Minęło 29 lat. W lipcu, po wielu miesiącach negocjacji z rządem i wystąpień w mediach, jako prezes nieznanej wcześniej nikomu Fundacji Estera, Miriam Shaded doprowadziła do sprowadzenia do Polski 60 chrześcijańskich rodzin z ogarniętej wojną Syrii.
Ojciec Moner Shaded do Polski trafił za dobre wyniki w nauce. Były lata 70., a on był tuż po maturze. Rodzinny Damaszek zamienił na szkołę językową w Łodzi, potem na elektrotechnikę w krakowskiej Politechnice, aż w końcu na Politechnikę Warszawską. Ale zanim jeszcze zdążył skończyć polskie studia, już wiedział, że Bóg szykuje wobec niego inne, nieelektrotechniczne plany.

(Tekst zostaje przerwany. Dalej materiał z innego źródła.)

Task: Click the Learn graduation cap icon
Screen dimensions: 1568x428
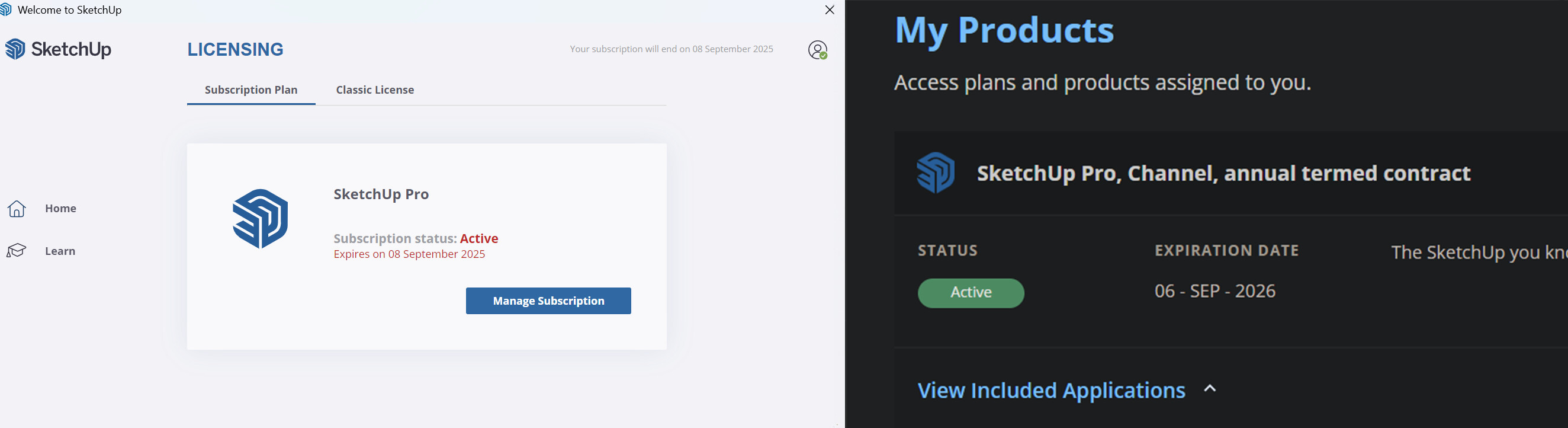Action: pos(17,251)
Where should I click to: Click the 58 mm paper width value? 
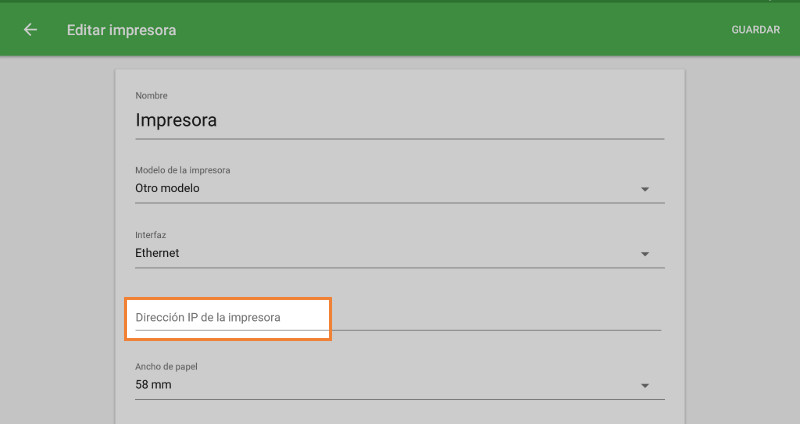pos(153,384)
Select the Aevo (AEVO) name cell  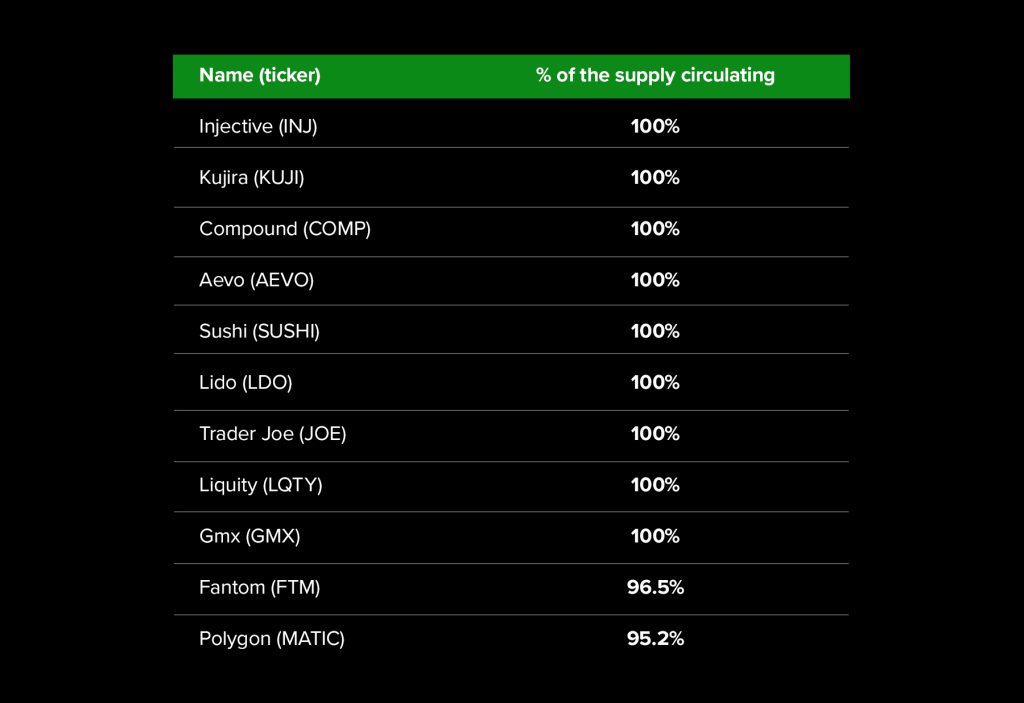point(256,280)
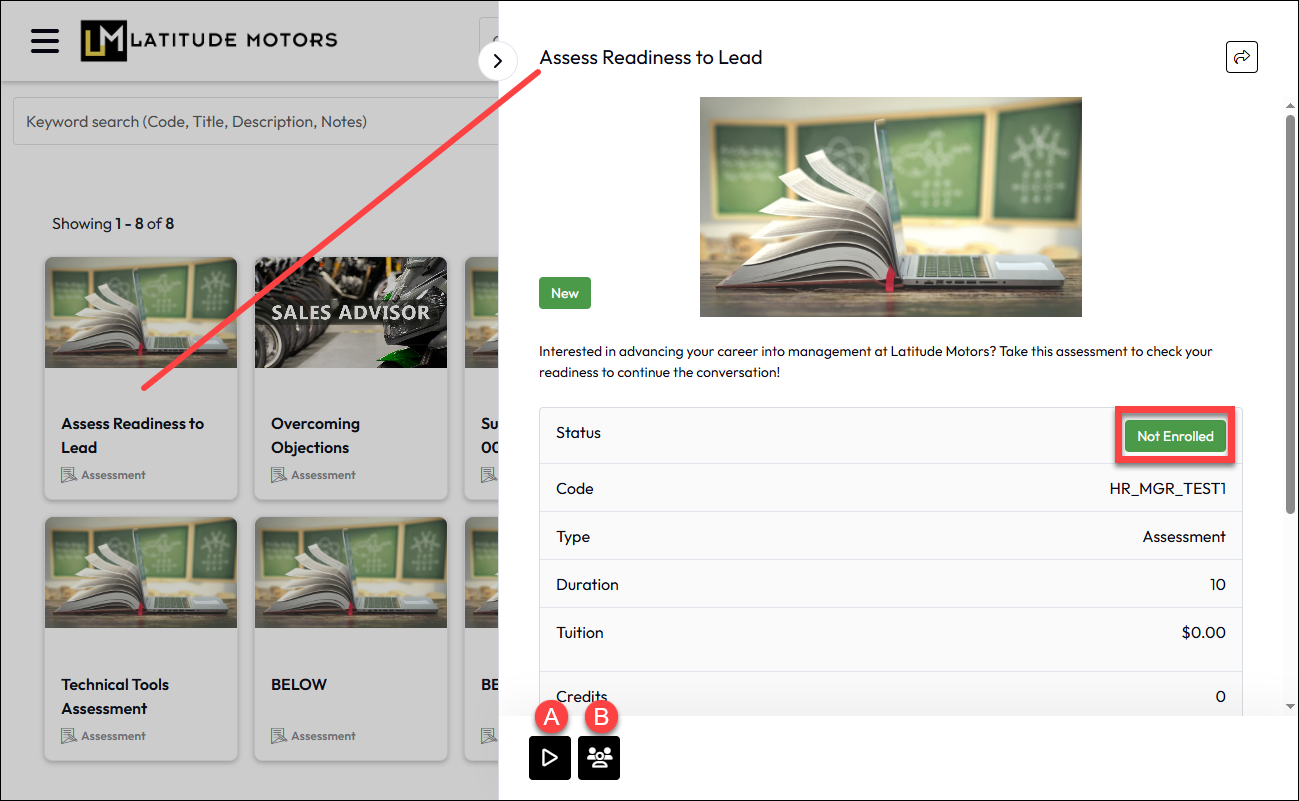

Po pierwsze dlatego, że poczuł powołanie – zaczął więc chodzić po akademikach i głosić wśród studentów Słowo Boże, zresztą zgodnie z rodzinną tradycją, w której było wielu protestanckich duchownych i misjonarzy. A z drugiej strony dlatego, że poznał w Polsce żonę, malarkę po ASP, Stenię, z którą również religijnie było mu po drodze.
Razem działali w organizacji Ruch Nowego Życia, która przemieniła się potem w prowadzony przez pastora Monera prezbiteriański Kościół Dobrego Pasterza, a w międzyczasie rosła im rodzina.